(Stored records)
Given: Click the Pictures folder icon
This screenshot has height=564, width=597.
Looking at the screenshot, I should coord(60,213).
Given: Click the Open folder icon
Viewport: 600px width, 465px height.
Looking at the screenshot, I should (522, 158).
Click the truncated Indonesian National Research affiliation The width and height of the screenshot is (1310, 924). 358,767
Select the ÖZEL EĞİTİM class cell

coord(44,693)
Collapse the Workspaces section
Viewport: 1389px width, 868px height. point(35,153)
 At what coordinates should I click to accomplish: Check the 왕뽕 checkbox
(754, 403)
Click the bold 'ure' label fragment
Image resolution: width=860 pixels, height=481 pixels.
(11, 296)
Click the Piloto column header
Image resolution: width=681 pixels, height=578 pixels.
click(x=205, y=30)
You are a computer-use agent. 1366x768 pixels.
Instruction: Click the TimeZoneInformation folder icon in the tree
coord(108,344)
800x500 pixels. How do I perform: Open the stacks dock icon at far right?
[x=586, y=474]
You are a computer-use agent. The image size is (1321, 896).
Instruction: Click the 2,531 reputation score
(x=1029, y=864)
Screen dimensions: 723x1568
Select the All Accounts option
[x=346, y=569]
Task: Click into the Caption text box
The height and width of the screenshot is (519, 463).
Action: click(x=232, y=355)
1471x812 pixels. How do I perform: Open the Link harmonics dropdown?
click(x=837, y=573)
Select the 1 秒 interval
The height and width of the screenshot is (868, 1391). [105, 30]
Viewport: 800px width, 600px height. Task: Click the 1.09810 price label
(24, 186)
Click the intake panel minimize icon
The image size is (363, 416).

▶ **Action item**
Write out every record shown above, word for word.

▶ **Solution below**
Given: Click the Pictures folder icon
This screenshot has height=564, width=597.
Looking at the screenshot, I should coord(60,213).
Given: Click the Open folder icon
Viewport: 600px width, 465px height.
Looking at the screenshot, I should (522, 158).
Click the truncated Indonesian National Research affiliation The width and height of the screenshot is (1310, 924). 358,767
Select the ÖZEL EĞİTİM class cell

coord(44,693)
Collapse the Workspaces section
Viewport: 1389px width, 868px height. point(35,153)
 At what coordinates should I click to accomplish: Check the 왕뽕 checkbox
(754, 403)
Click the bold 'ure' label fragment
Image resolution: width=860 pixels, height=481 pixels.
(11, 296)
Click the Piloto column header
Image resolution: width=681 pixels, height=578 pixels.
click(x=205, y=30)
You are a computer-use agent. 1366x768 pixels.
Instruction: Click the TimeZoneInformation folder icon in the tree
coord(108,344)
800x500 pixels. How do I perform: Open the stacks dock icon at far right?
[x=586, y=474]
You are a computer-use agent. The image size is (1321, 896).
Instruction: Click the 2,531 reputation score
(x=1029, y=864)
Screen dimensions: 723x1568
Select the All Accounts option
[x=346, y=569]
Task: Click into the Caption text box
The height and width of the screenshot is (519, 463).
Action: click(x=232, y=355)
1471x812 pixels. How do I perform: Open the Link harmonics dropdown?
click(x=837, y=573)
Select the 1 秒 interval
The height and width of the screenshot is (868, 1391). [105, 30]
Viewport: 800px width, 600px height. Task: Click the 1.09810 price label
(24, 186)
Click the intake panel minimize icon
The image size is (363, 416).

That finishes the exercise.